A former employee provided enough evidence of a male supervisor’s sexual conduct toward him and of inadequate action in response to his complaints to justify a same-sex harassment verdict against his employer, a federal appeals court on January 19. (Cherry v. Shaw Coastal, Inc., No. 11-30403 (5th Cir. Jan. 19, 2012).

The employee John Cherry worked on a survey crew with two other men, both of whom were supervisors (Scott Thorton and Michael Reasoner).

The lead man, Reasoner, engaged in ongoing sexual banter and behavior directed at Cherry, including (1) repeated requests that Cherry remove his clothes on the job; (2) brushing and touching (including once on Cheery’s buttocks, and multiple times in his hair); (3) propositioning and other explicit sexual comments via text messages. In one instance, “In late May, Reasoner asked Cherry to stay over at his house rather than going home after a long drive. When Cherry declined, saying that he did not have a change of clothes, Reasoner said, ‘You don’t need to wear any clothes. You can wear my underwear.'”

Cherry’s complaints to the project manager and to human resources at first met with no response. While he was eventually allowed to transfer teams, the harassment did not stop and a company investigation led to no action being taken to correct the situation.

Cherry resigned, filed a lawsuit and ultimately won a $500,000 jury verdict. The district court, nonetheless, entered judgment for the company, holding that Cherry failed to prove any of his clams as a matter of law.

Reversing the district court, the Fifth Circuit said Cherry “presented more than sufficient evidence” to prove Reasoner’s harassment was sexual in nature. The text messages alone could be taken as explicit sexual propositions, the court said. Reasoner’s physical touching of Cherry was “apparently offensive enough” that Cherry’s immediate
supervisor, “having witnessed the behavior, felt compelled to complain” to upper management, Judge Eugene W. Davis wrote.

The evidence also was sufficient for a reasonable jury to find the conduct was “severe or pervasive” and that Shaw’s lack of prompt response, despite the “concrete proof” of the text messages, makes the employer liable under Title VII, the court said. “The human resource staff’s decision not to act because of ‘insufficient evidence’ could reasonably
be interpreted as a failure to take remedial action,” the Fifth Circuit said.

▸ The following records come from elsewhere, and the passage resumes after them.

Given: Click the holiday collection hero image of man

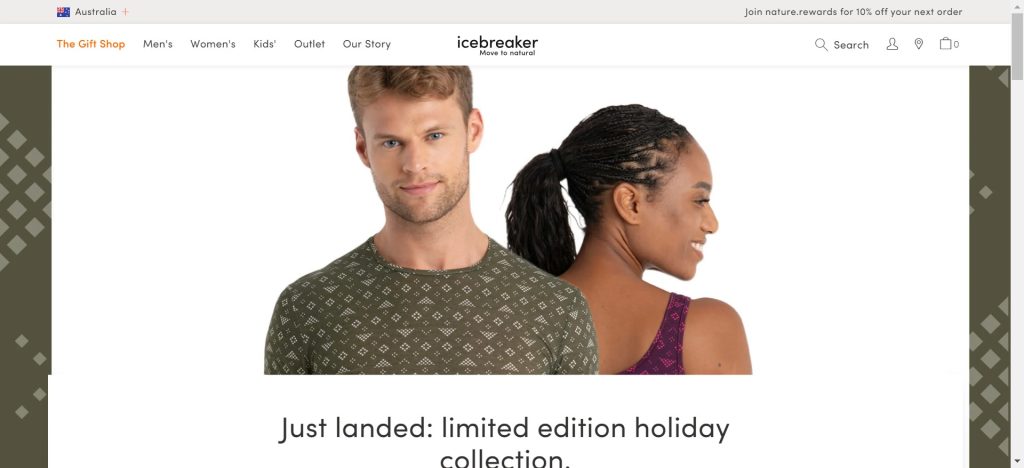Looking at the screenshot, I should click(431, 220).
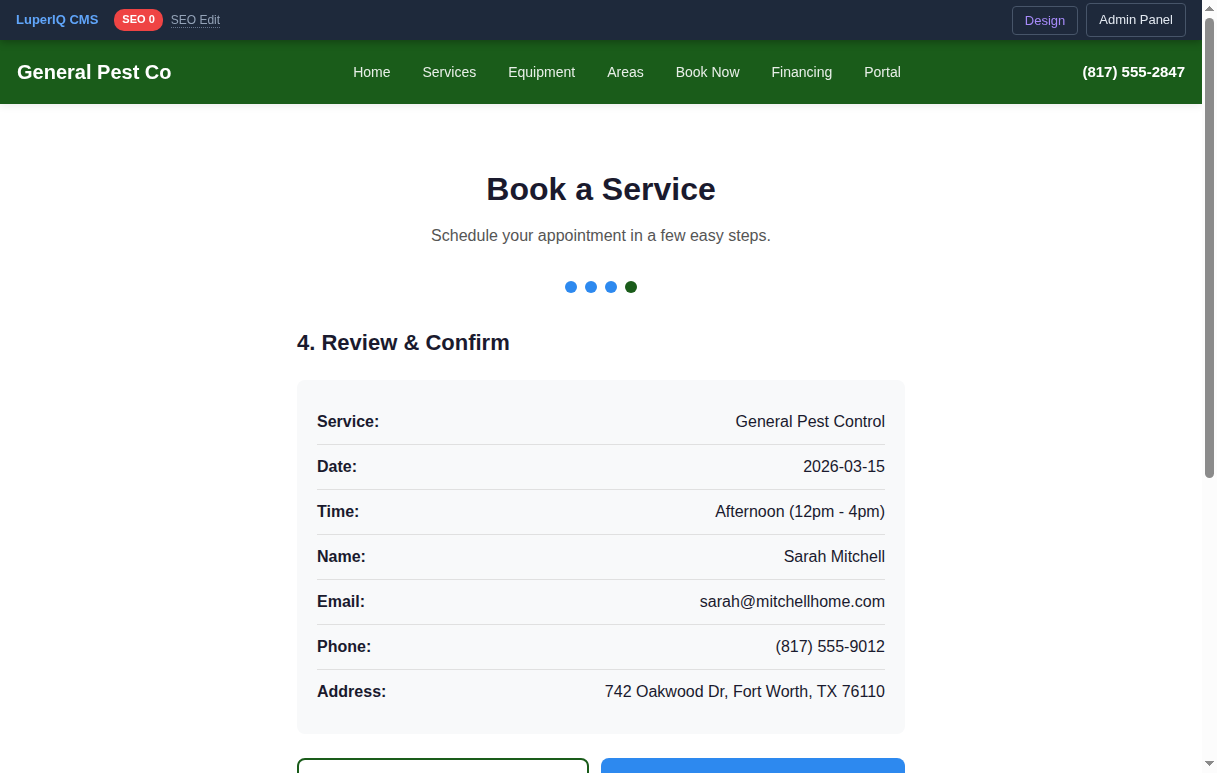Open the Equipment page

tap(541, 71)
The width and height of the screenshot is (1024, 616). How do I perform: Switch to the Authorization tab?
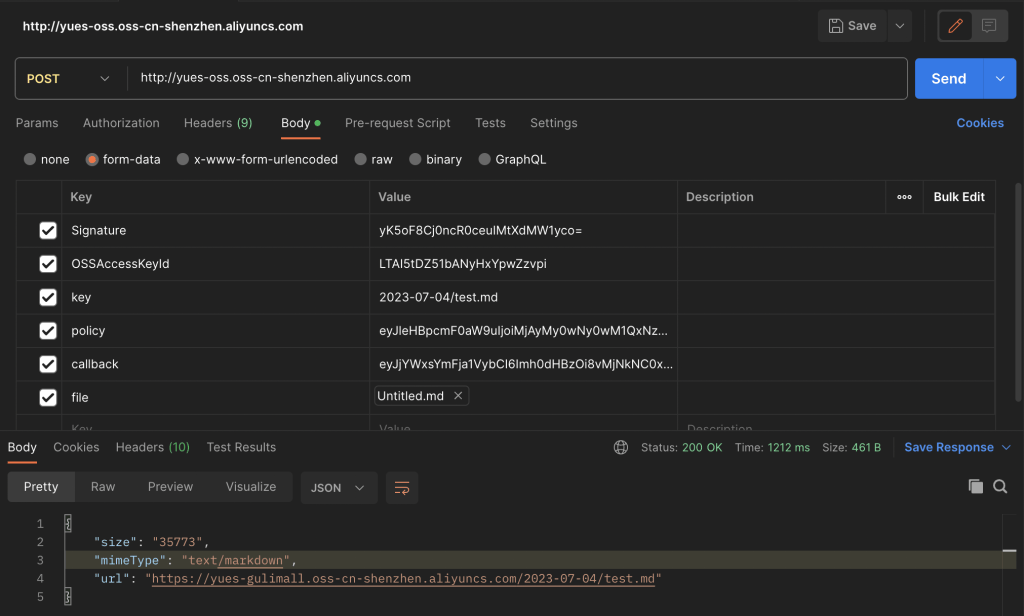(121, 123)
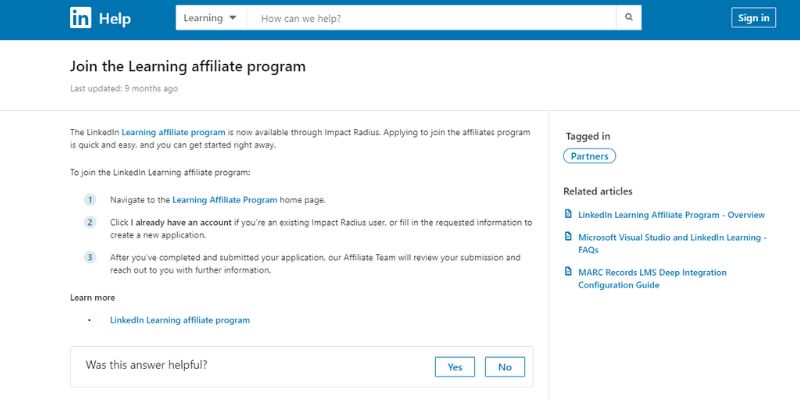Open Microsoft Visual Studio and LinkedIn Learning FAQs
The height and width of the screenshot is (400, 800).
(672, 243)
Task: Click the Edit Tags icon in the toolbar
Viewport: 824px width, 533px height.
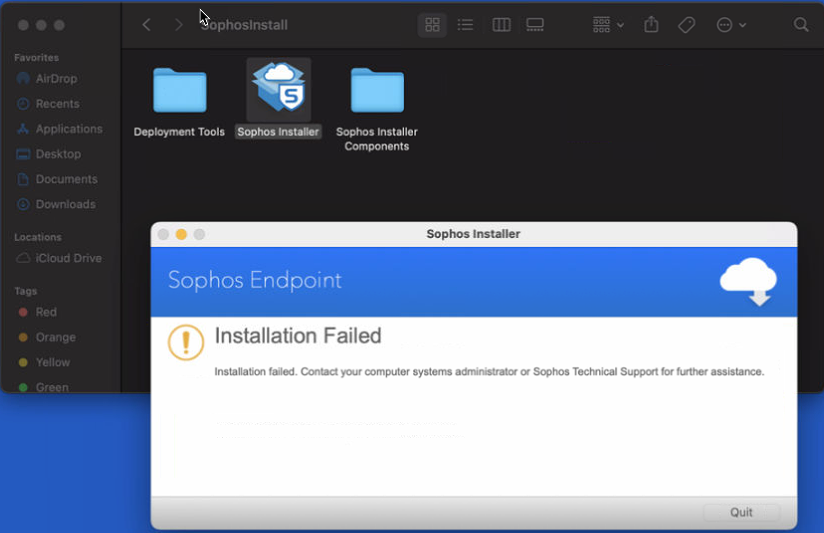Action: coord(687,25)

Shaw Coastal, however, cannot be held liable for punitive damages, as it had a written policy providing “a clear procedure” for addressing sexual harassment claims, the appeals court said. “Although its response here was far from prompt, it did ultimately respond to Cherry’s complaints by ensuring that he and Reasoner would no longer be on the same survey team,” the court said. It found that the company’s behavior “did not rise to the level of malice or reckless indifference” necessary for punitive damages under Title VII.   01.23.2012.